begin Records provided

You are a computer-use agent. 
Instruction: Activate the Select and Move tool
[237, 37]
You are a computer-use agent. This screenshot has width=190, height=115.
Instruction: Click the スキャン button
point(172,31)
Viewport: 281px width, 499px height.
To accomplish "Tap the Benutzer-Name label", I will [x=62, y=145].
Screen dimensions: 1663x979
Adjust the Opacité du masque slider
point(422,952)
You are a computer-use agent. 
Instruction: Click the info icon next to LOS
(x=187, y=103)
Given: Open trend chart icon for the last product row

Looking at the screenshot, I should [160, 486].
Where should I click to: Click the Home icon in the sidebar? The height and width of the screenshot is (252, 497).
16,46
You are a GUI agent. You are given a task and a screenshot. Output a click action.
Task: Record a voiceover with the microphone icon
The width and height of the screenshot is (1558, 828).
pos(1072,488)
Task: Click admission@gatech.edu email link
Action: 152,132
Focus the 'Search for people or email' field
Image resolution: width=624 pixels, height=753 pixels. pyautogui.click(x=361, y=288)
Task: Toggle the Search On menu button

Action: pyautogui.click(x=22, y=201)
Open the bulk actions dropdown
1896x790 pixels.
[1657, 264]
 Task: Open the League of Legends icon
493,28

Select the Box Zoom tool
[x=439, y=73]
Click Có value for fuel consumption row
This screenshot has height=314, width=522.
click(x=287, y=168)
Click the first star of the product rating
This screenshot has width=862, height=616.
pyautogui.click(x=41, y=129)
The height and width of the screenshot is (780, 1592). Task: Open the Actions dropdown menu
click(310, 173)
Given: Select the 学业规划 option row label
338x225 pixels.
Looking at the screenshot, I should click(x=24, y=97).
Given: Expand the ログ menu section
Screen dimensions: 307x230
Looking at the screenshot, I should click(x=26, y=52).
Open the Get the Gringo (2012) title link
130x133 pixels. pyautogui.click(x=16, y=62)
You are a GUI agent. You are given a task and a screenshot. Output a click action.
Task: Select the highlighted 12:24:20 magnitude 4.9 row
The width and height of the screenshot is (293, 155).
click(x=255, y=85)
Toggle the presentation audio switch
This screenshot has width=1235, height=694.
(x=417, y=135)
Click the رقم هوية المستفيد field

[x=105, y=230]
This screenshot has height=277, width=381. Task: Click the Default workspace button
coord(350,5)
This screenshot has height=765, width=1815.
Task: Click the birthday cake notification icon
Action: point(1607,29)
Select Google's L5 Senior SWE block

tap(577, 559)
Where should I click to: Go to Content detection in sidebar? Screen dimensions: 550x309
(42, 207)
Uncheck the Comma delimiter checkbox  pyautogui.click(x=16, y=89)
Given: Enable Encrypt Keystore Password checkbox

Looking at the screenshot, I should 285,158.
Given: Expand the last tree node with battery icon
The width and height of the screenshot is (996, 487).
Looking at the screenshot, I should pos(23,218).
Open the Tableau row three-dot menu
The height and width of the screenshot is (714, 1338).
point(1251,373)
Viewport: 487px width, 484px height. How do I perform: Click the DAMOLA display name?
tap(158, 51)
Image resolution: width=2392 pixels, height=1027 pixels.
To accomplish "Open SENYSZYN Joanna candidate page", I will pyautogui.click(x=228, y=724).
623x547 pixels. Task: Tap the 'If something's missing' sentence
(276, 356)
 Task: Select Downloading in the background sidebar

end Records provided

• What the exercise asks:
Rescale the records from the line containing "623x547 pixels. Task: Tap" through the end of the records. Reproduce every line, requests included, but multiply each coordinate in the answers by 2.55 and round to the nearest whole number, with halves rounded up.

• The completed task:
623x547 pixels. Task: Tap the 'If something's missing' sentence
(704, 908)
 Task: Select Downloading in the background sidebar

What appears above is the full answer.